Your program should be able to generate a Markov Transition Table from a list of words using any order specified (1, 2, 3, 17, whatever...)

### Generating Random Text using the Transition Table

Once your transition table is complete, you can use it to generate random text.  (You will implement this by creating an Iterator that will generate the random text one word at a time.)  Let's do an example using the Order-2 Transition Table described above.

• To start things off, look up the one-word List [<START>] in the map.  We get back a DenseBag containing [1 occurrence of "This"].  No choices here -- we will select the word "This" and now consider the two-word list [<START>, This].
• Okay, look up the List [<START>, This] in the map.  We get back the DenseBag containing [1 occurrence of "is"].  Okay, still no choices.  We take the word "is" and now consider the two-word list [This, is].
• Okay, look up the List [This, is] in the map.  We get back the DenseBag containing [1 occurrence of "a", 2 occurrences of "another"].  This is where the randomization comes in!  Since there are 3 total things in the bag, 1/3 of the time we will select the word "a" and 2/3 of the time we will select "another".  Let's imagine that in this example we happened to choose "another".  Now we'll consider [is, another].
• Looking up [is, another] yields a dense bag containing [2 occurrences of "sentence."].  No choice here, we'll choose "sentence" and consider the List [another, sentence.]
• Looking up [another, sentence] yields a dense bag containing [1 occurrence of "This", 1 occurrence of "<END>"].  Randomization will be used again!  Since there are a total of 2 things in the bag, 1/2 of the time we will select "This" and 1/2 of the time we will select "<END>".  Let's imagine that in this example we happened to choose "<END>".  The process stops.

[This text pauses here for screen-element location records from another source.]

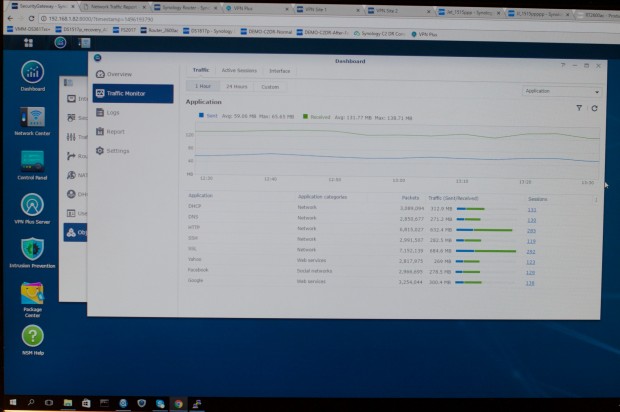620x412 pixels.
Task: Open SRM Help icon
Action: [32, 338]
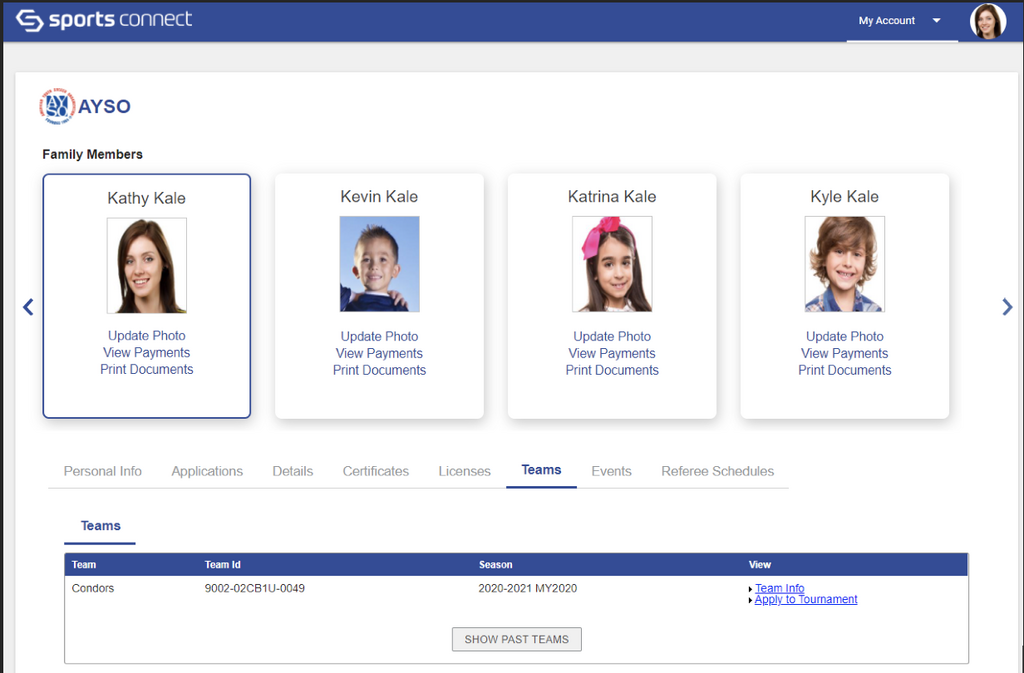
Task: Switch to the Personal Info tab
Action: (103, 471)
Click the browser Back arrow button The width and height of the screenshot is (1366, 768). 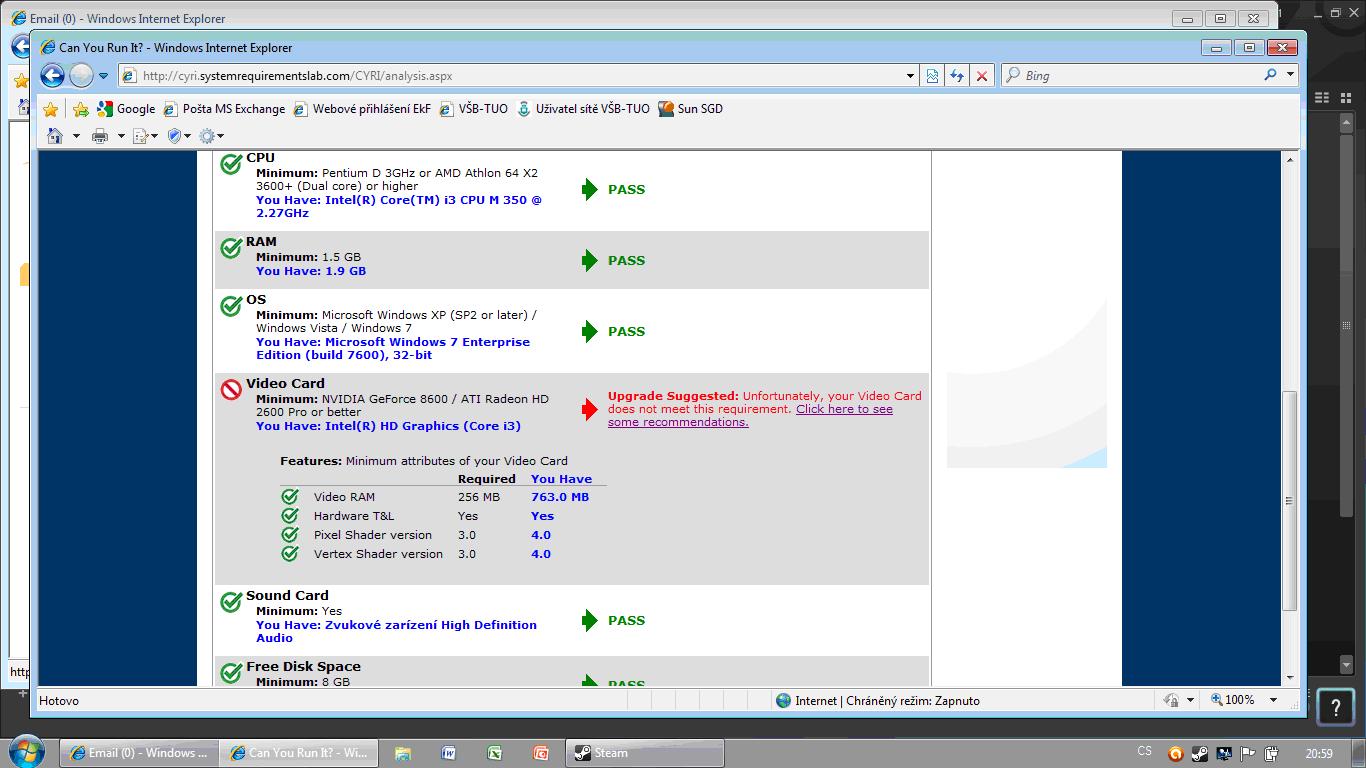coord(53,75)
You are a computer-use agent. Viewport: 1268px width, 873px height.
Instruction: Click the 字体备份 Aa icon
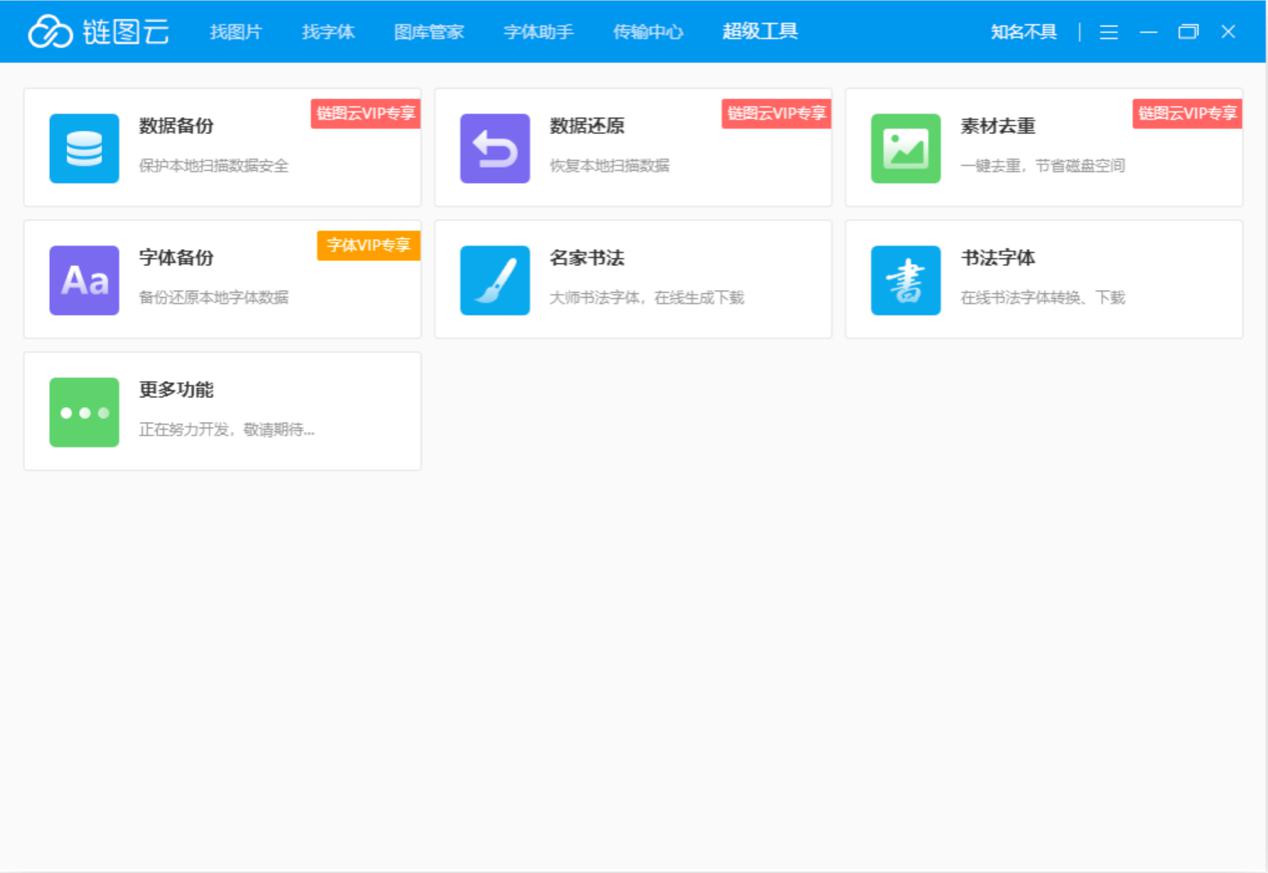84,280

The output from the scenario described above would be:

<START> This is another sentence. <END>

Not very interesting, but a useful illustration!

### Markov chain order

Higher order Markov chains need to be primed with more text. If you try to build a third order Markov chain with just a thousand lines of text, you will get back significant passages that are exact copies from the original.

## Your Own Methods and Classes

While writing this project, feel free to create as many of your own methods and/or classes as you find useful.  For example, while writing your DenseBag class, you may find it useful (although not necessary) to write your own "mutable integer" class.  You will also probably want to write your own DenseBagIterator class (implementing Iterator), since we are expecting you to write a function the returns an Iterator over a DenseBag.  Don't forget that inner classes may be useful for some of these ideas!